Czech beer has a long and important history. A brewery is known to have existed in 1118, Brno had a right to brew beer from the twelfth century, and the two cities most associated with Czech beer, Plzen and České Budějovice (Pilsen and Budweis in German), certainly had breweries in the thirteenth century.
Hops have been grown in the region for a long time, and were used in beer making and exported from here since the twelfth century.
In 1842 a brewery in Plzen employed Joseph Groll , a German brewer who was experienced in the new cold fermentation lager method. Their beer at the time was not of very good quality and they needed to compete. Groll developed a golden Pilsner beer, the first light coloured beer ever brewed. It became an immediate success, and was exported all over the Austrian Empire (a special train of beer was sent to Vienna every morning), and reached Paris and the US by 1874.

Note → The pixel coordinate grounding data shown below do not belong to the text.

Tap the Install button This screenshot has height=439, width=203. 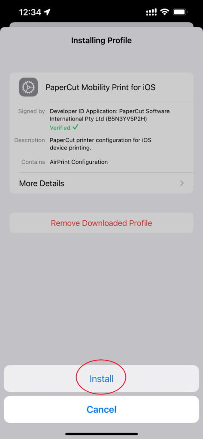tap(101, 379)
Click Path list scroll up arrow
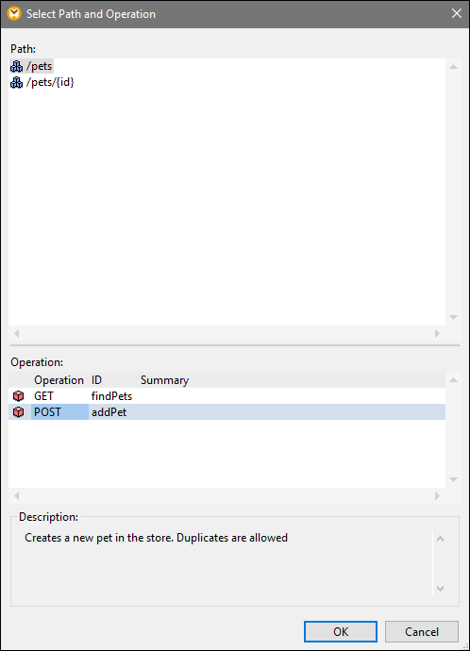Viewport: 470px width, 651px height. 453,67
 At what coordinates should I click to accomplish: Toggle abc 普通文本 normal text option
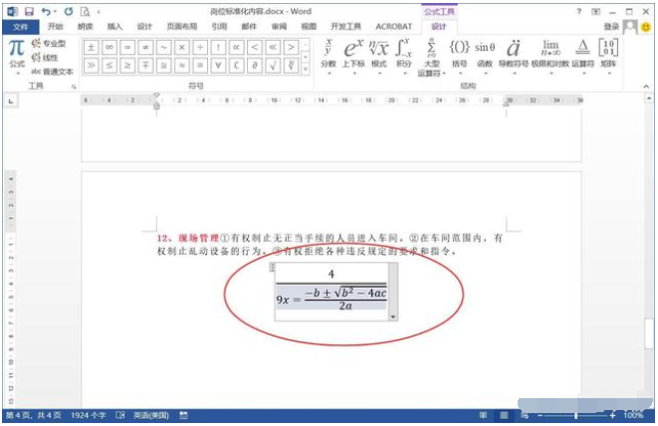(52, 72)
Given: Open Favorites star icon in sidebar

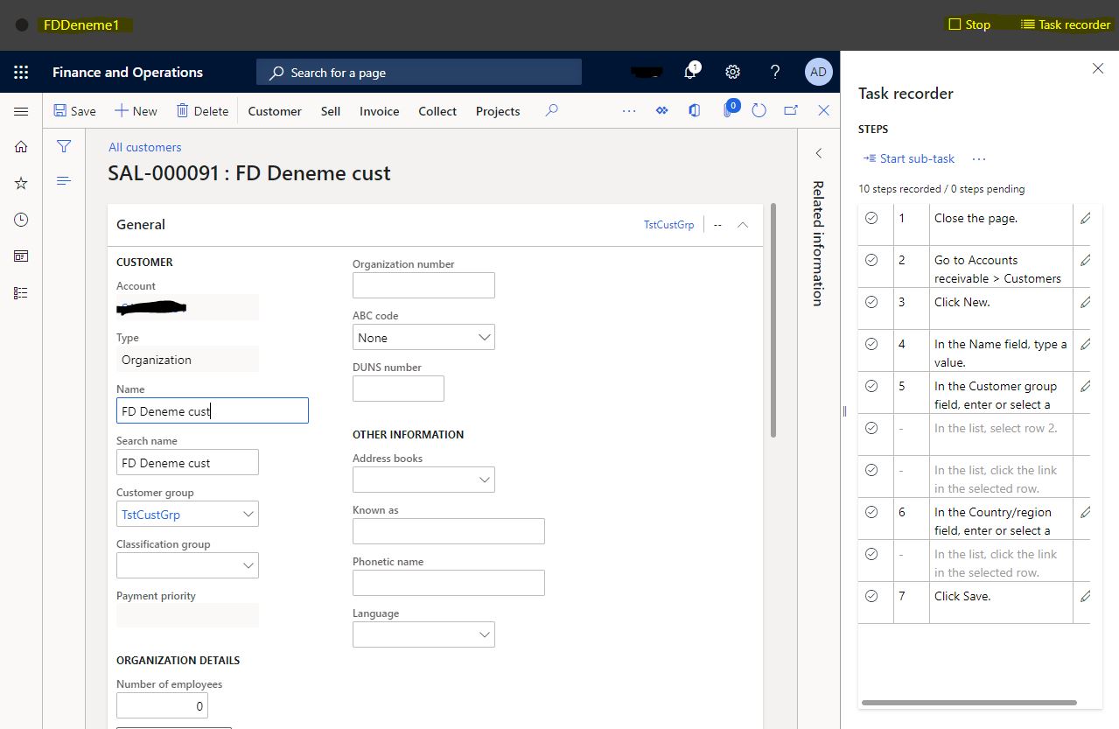Looking at the screenshot, I should pos(21,184).
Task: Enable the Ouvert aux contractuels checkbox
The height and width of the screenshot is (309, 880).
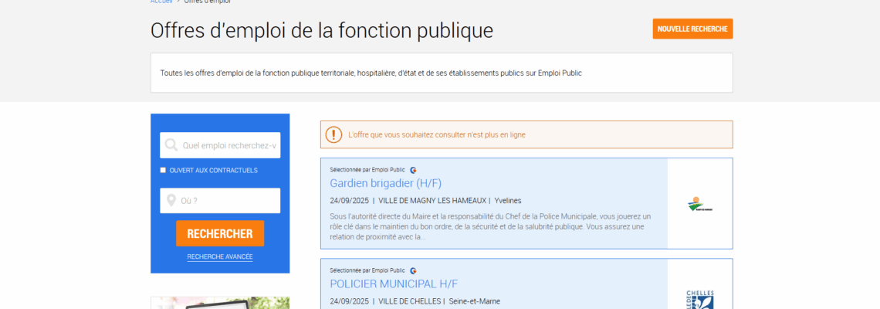Action: tap(163, 170)
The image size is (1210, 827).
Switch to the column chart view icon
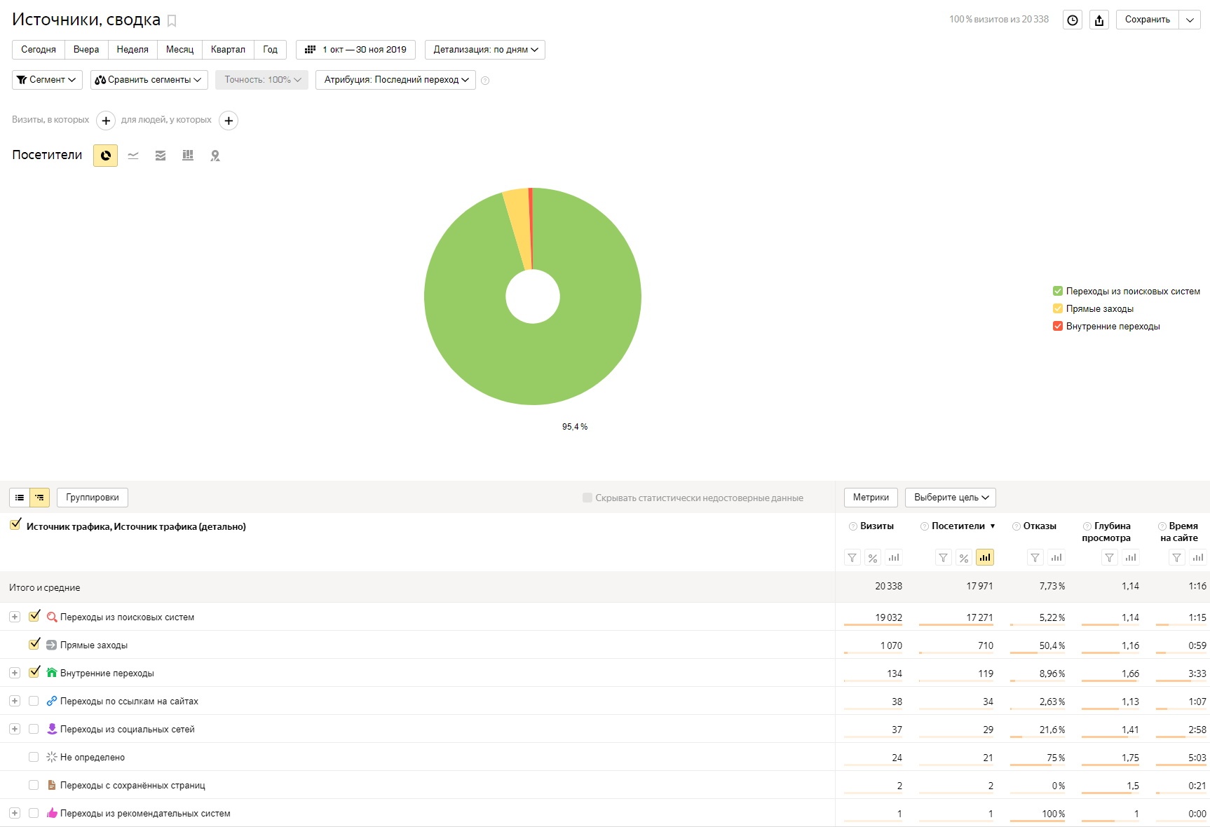click(x=188, y=156)
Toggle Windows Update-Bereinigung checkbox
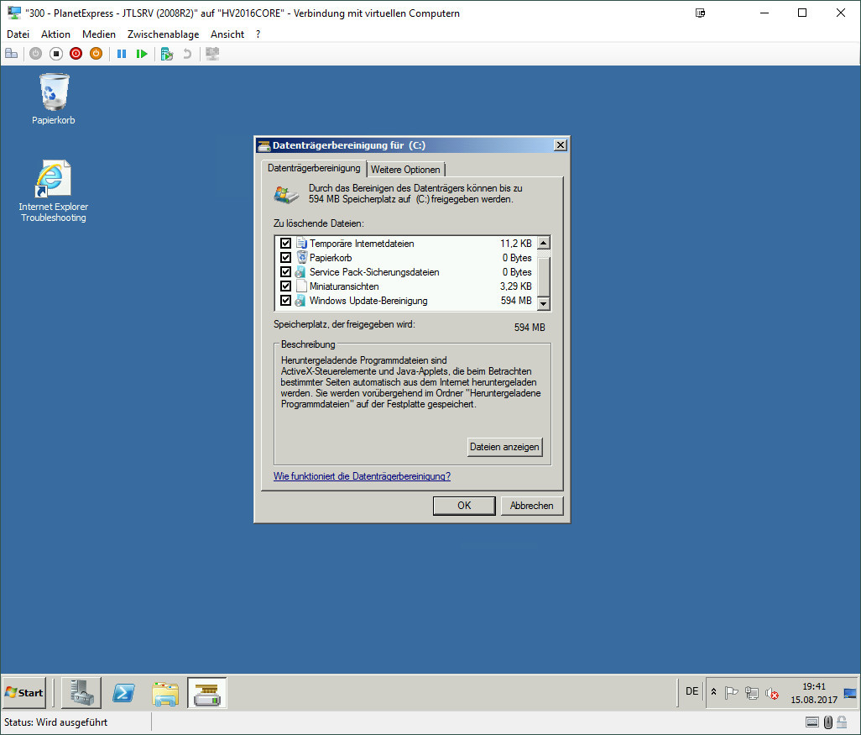This screenshot has width=861, height=735. click(x=285, y=301)
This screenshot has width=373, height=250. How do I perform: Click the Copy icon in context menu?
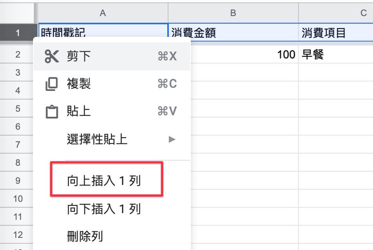tap(51, 84)
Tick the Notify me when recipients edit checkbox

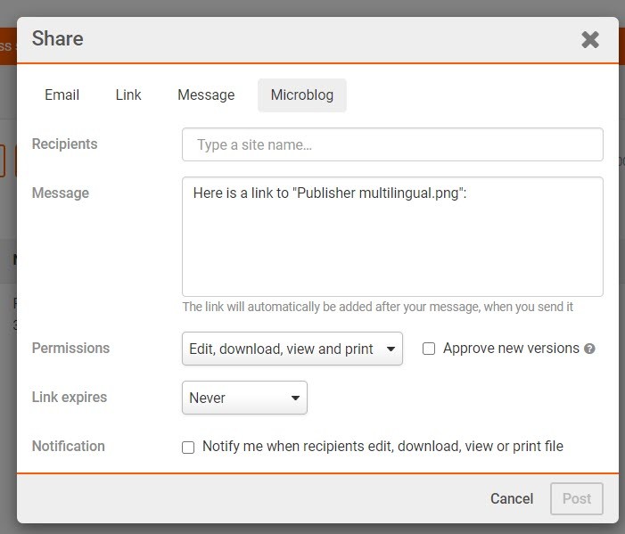pyautogui.click(x=188, y=448)

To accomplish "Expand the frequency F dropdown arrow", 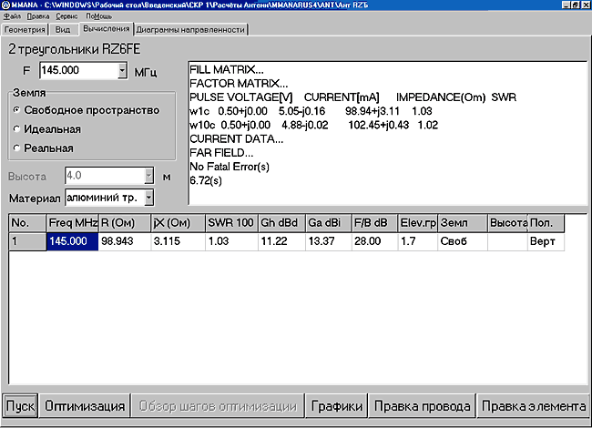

Originally Pilsner was a specific term for beers brewed in Plzen (with Pilsner Urquell being registered as a trademark by the first brewery, meaning "Original Source Pilsner"), and Budweiser for those brewed in Budweis (the most famous being Budweiser Budvar today). Both terms have lost their original meanings by different means, Pilsner because all the imitations of the original style (especially in Germany where the style became extremely common) used the name, Budweiser because of the American Budweiser brewery, set up by a Czech emigrant.
Czech beers are generally of very high quality. The German Reinheitsgebot was imposed when under German rule, and has been retained. Communism meant that the breweries, while nationalised, were not given funds for modernisation, so traditional methods were retained. Most beers are still Pilsners, but some wheat beer and dark lager is produced.